* ARTICLE
>> START

The foundation charter of Mount Grace Priory with highly decorative illuminations
The foundation charter of Mount Grace Priory © Historic England (West Yorkshire Archive Service)

Foundation and Early History

The late medieval Carthusian monasteries (known as charterhouses) in England were all founded by courtiers or soldiers who had done well out of the wars with France. The house of Mount Grace of Ingleby (or the Charterhouse of the Assumption of the Virgin and St Nicholas) was founded in or after April 1398 by Richard II’s nephew Thomas de Holland (c.1374–1400), 6th Earl of Kent and Duke of Surrey, at his manor of Bordelby, in partnership with John and Eleanor de Ingleby, his tenants there.[1]

Holland founded it on account of his ‘special devotion’[2] to the Carthusians. Two of his prominent relatives supported the order – his uncle Richard II, and his relation by marriage Gian Galeazzo Visconti, Duke of Milan, founder of the great charterhouse of Pavia, near Milan.[3] To support the new community, Holland bought an estate of confiscated ‘alien’ priories – English priories that were satellites of French abbeys and had been seized by the Crown during the Hundred Years War – from Richard II.[4]

The founder’s great wealth and power must have seemed to assure the priory’s future, but this security was short-lived. Richard II was deposed in 1399, and de Holland was executed in 1400 after an attempted coup against Henry IV. This left the fledgling priory without a patron. Henry IV and his successor, Henry V (r.1413–22), also began to take back the grant of alien priories (Henry V to endow his own charterhouse of Sheen in Surrey).

With the loss of their patron the Mount Grace monks faced an uncertain future. Fortunately Thomas Beaufort, Duke of Exeter and half-brother of Henry IV, took an interest in Mount Grace, and in 1415 persuaded Henry V to make good the loss of the priory’s endowment in stages.[5] His intention was to turn Mount Grace into his mausoleum, with five additional monks to pray for him, and he was buried there in 1429. In effect he was the priory’s second founder.

>> END

* AVAILABLE DATA
>> START

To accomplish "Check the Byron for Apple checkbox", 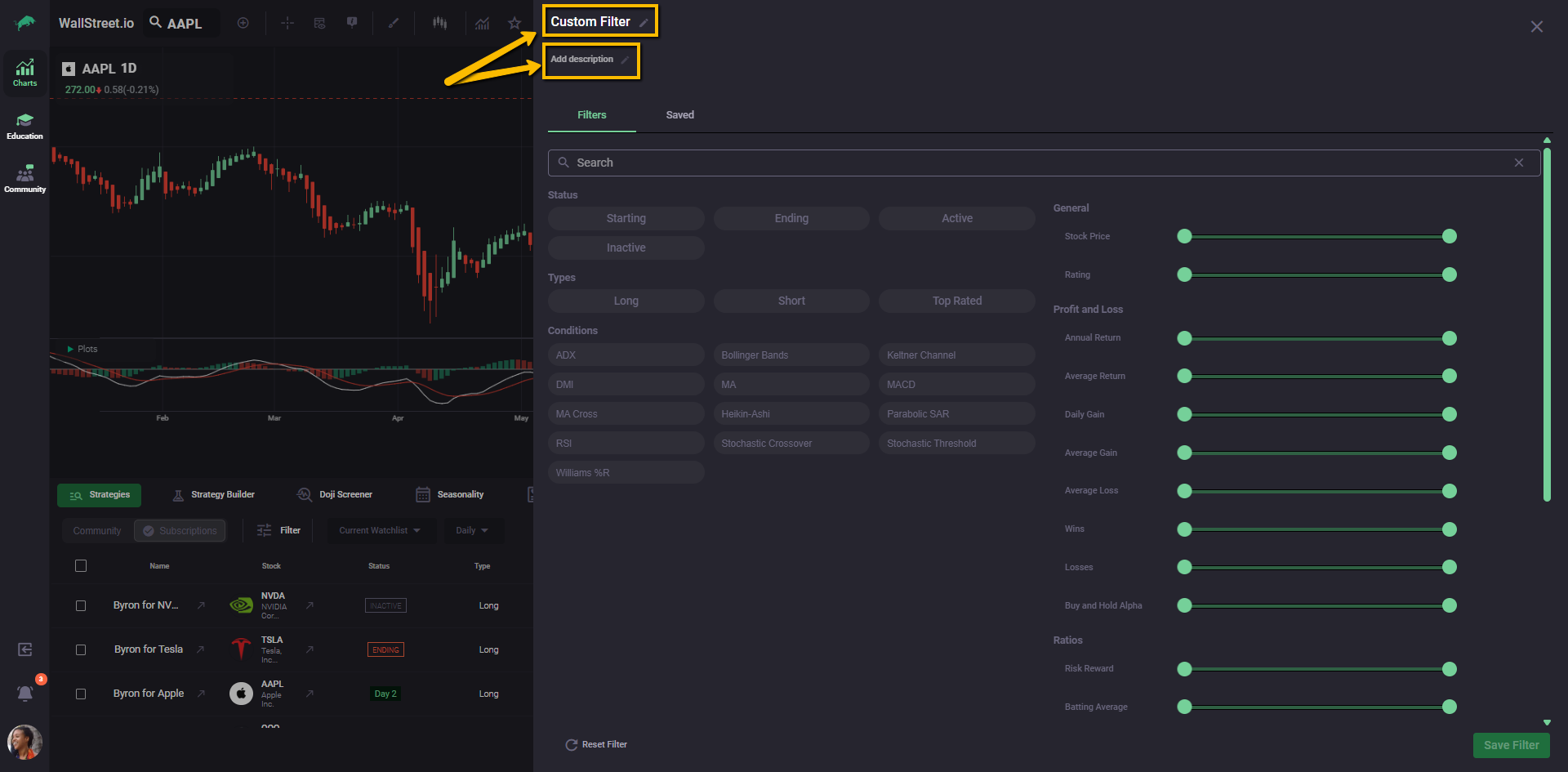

>> END

* CHALLENGES
1. According to the passage on Mount Grace Priory, who persuaded Henry V in 1415 to make good the loss of the priory's endowment?
2. Extend the history of Mount Grace Priory, picking up right after its last sentence.

* TASK RESPONSES
1. Thomas Beaufort, Duke of Exeter and half-brother of Henry IV.

2.
   
READ MORE ABOUT THE CARTHUSIANS

The foundation of the Grande Chartreuse, from a manuscript probably produced at Mount Grace Priory in the 15th century, with red, orange, blue and green colouring
The foundation of the Grande Chartreuse in France, the first charterhouse, depicted in a manuscript probably produced at Mount Grace in the 15th century. The buildings are likely to be a contemporary representation of Mount Grace © British Library Board (Add MS 37049 fol 22r)

Stability and Growth

After Thomas Beaufort’s burial, the monks of Mount Grace began to accept burials of other lay people. They also performed obituary masses for those buried elsewhere, so attracting substantial local support and land grants.

Mount Grace’s heavy reliance on alien priory estates, however, which were normally granted for however long the ongoing hostilities with France lasted, and the lack of a major patron after Beaufort’s death, meant that the charterhouse always had an uncertain future.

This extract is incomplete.